## Exercise requirements
Copy each of the records below word for word, keeping every line exactly as it appears.

## Information supplied
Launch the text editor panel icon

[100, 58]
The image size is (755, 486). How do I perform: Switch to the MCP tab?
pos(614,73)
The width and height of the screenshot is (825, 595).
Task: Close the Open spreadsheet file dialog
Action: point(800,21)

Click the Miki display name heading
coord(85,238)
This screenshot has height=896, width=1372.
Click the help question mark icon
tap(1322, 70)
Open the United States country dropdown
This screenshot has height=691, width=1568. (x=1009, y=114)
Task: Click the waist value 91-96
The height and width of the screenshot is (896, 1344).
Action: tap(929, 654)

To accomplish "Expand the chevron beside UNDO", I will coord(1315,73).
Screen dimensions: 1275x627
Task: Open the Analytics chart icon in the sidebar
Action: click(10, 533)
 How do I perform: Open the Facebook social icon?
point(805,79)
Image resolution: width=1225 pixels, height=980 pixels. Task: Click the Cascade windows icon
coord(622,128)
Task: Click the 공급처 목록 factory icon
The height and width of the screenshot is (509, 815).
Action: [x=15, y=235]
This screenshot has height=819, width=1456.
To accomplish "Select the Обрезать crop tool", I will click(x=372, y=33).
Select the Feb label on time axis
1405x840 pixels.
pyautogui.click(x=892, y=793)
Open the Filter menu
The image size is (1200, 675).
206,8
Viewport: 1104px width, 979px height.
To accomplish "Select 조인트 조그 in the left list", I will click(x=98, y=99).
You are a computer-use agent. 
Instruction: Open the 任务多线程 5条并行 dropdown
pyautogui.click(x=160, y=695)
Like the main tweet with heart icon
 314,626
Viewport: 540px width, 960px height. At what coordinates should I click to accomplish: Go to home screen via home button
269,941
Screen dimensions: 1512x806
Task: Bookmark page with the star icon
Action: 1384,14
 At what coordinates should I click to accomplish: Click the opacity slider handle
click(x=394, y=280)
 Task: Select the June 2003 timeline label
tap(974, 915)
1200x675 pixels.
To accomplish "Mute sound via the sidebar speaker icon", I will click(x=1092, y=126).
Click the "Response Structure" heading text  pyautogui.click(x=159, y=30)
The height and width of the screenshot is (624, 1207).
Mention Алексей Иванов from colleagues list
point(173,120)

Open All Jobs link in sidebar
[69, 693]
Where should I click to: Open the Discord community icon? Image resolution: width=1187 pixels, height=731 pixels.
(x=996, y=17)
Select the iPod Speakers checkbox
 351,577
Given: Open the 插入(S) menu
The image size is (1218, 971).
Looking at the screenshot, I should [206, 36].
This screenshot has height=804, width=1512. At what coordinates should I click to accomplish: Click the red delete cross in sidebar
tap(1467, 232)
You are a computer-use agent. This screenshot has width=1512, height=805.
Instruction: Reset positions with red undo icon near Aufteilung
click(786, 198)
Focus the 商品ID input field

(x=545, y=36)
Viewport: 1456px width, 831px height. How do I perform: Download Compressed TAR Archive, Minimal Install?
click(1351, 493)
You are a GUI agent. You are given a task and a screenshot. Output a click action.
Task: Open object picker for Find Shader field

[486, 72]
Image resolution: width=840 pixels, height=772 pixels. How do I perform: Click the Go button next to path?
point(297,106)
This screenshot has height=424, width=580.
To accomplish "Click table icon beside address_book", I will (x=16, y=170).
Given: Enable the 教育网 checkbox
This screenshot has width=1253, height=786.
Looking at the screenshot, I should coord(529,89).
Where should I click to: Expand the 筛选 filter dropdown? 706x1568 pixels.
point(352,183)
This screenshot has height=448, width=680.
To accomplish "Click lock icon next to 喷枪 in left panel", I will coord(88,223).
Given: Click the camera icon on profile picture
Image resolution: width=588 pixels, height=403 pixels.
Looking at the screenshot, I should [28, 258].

## Final result
Launch the text editor panel icon

[100, 58]
The image size is (755, 486). How do I perform: Switch to the MCP tab?
pos(614,73)
The width and height of the screenshot is (825, 595).
Task: Close the Open spreadsheet file dialog
Action: point(800,21)

Click the Miki display name heading
coord(85,238)
This screenshot has height=896, width=1372.
Click the help question mark icon
tap(1322, 70)
Open the United States country dropdown
This screenshot has height=691, width=1568. (x=1009, y=114)
Task: Click the waist value 91-96
The height and width of the screenshot is (896, 1344).
Action: tap(929, 654)

To accomplish "Expand the chevron beside UNDO", I will coord(1315,73).
Screen dimensions: 1275x627
Task: Open the Analytics chart icon in the sidebar
Action: click(10, 533)
 How do I perform: Open the Facebook social icon?
point(805,79)
Image resolution: width=1225 pixels, height=980 pixels. Task: Click the Cascade windows icon
coord(622,128)
Task: Click the 공급처 목록 factory icon
The height and width of the screenshot is (509, 815).
Action: [x=15, y=235]
This screenshot has height=819, width=1456.
To accomplish "Select the Обрезать crop tool", I will click(x=372, y=33).
Select the Feb label on time axis
1405x840 pixels.
pyautogui.click(x=892, y=793)
Open the Filter menu
The image size is (1200, 675).
206,8
Viewport: 1104px width, 979px height.
To accomplish "Select 조인트 조그 in the left list", I will click(x=98, y=99).
You are a computer-use agent. 
Instruction: Open the 任务多线程 5条并行 dropdown
pyautogui.click(x=160, y=695)
Like the main tweet with heart icon
 314,626
Viewport: 540px width, 960px height. At what coordinates should I click to accomplish: Go to home screen via home button
269,941
Screen dimensions: 1512x806
Task: Bookmark page with the star icon
Action: 1384,14
 At what coordinates should I click to accomplish: Click the opacity slider handle
click(x=394, y=280)
 Task: Select the June 2003 timeline label
tap(974, 915)
1200x675 pixels.
To accomplish "Mute sound via the sidebar speaker icon", I will click(x=1092, y=126).
Click the "Response Structure" heading text  pyautogui.click(x=159, y=30)
The height and width of the screenshot is (624, 1207).
Mention Алексей Иванов from colleagues list
point(173,120)

Open All Jobs link in sidebar
[69, 693]
Where should I click to: Open the Discord community icon? Image resolution: width=1187 pixels, height=731 pixels.
(x=996, y=17)
Select the iPod Speakers checkbox
 351,577
Given: Open the 插入(S) menu
The image size is (1218, 971).
Looking at the screenshot, I should [206, 36].
This screenshot has height=804, width=1512. At what coordinates should I click to accomplish: Click the red delete cross in sidebar
tap(1467, 232)
You are a computer-use agent. This screenshot has width=1512, height=805.
Instruction: Reset positions with red undo icon near Aufteilung
click(786, 198)
Focus the 商品ID input field

(x=545, y=36)
Viewport: 1456px width, 831px height. How do I perform: Download Compressed TAR Archive, Minimal Install?
click(1351, 493)
You are a GUI agent. You are given a task and a screenshot. Output a click action.
Task: Open object picker for Find Shader field

[486, 72]
Image resolution: width=840 pixels, height=772 pixels. How do I perform: Click the Go button next to path?
point(297,106)
This screenshot has height=424, width=580.
To accomplish "Click table icon beside address_book", I will (x=16, y=170).
Given: Enable the 教育网 checkbox
This screenshot has width=1253, height=786.
Looking at the screenshot, I should coord(529,89).
Where should I click to: Expand the 筛选 filter dropdown? 706x1568 pixels.
point(352,183)
This screenshot has height=448, width=680.
To accomplish "Click lock icon next to 喷枪 in left panel", I will coord(88,223).
Given: Click the camera icon on profile picture
Image resolution: width=588 pixels, height=403 pixels.
Looking at the screenshot, I should [28, 258].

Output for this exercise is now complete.